Next, property generation system 300 capable of setting the filter property of correction filter 130 included in acoustic system 100 will be described.
Sound generation device for measurement 310 is a device that generates sound waves in first measurement space 311 based on measurement acoustic signal S to be output from sound source for measurement 330. It is desirable that sound generation device for measurement 310 is a device that is the same or of the same type as sound generation device 110. It is also desirable that how sound generation device for measurement 310 is attached to a cabinet or the like is same or substantially same as how sound generation device 110 is attached. The position and orientation of sound generation device for measurement 310 relative to vibration member for measurement 329 are also same or substantially same as the position and orientation of sound generation device 110 relative to vibration member 220 of sound generation device 110.
Vibrator for measurement 320 is a device that causes vibration member for measurement 329 to vibrate based on measurement acoustic signal S to be output from sound source for measurement 330. It is desirable that vibrator for measurement 320 is the same or of the same type as vibrator 120. It is also desirable that how vibrator for measurement 320 is attached to vibration member for measurement 329 is same or substantially same as how vibrator 120 is attached to vibration member 220.
Sound source for measurement 330 outputs measurement acoustic signal S. Measurement acoustic signal S is not necessarily an acoustic signal to be output to acoustic system 100. Measurement acoustic signal S may be, for example, an acoustic signal, a sign curve signal, a sweep sign signal, an impulse signal, a random-noise signal, a colored noise signal, an M series signal, or a time stretched pulse (TSP) signal that is predetermined.

# What to do
(1) Please translate this sentence from the acoustic measurement passage into Spanish: "Measurement acoustic signal S is not necessarily an acoustic signal to be output to acoustic system 100."
(2) According to the acoustic measurement passage, which part does vibrator for measurement 320 cause to vibrate?

# Stored data

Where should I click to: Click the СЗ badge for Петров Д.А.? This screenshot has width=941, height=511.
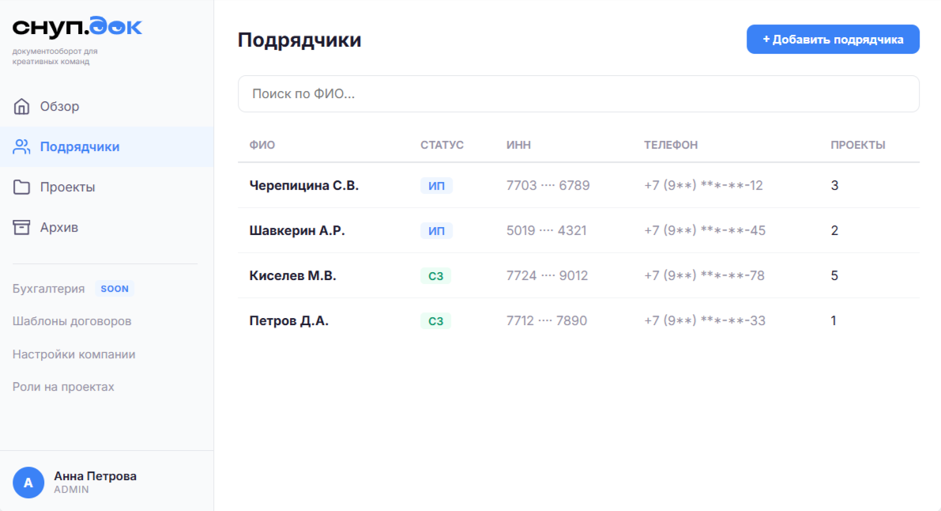(x=435, y=320)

# Solved problems
(1) La señal acústica de medición S no es necesariamente una señal acústica destinada a emitirse al sistema acústico 100.

(2) Vibration member for measurement 329.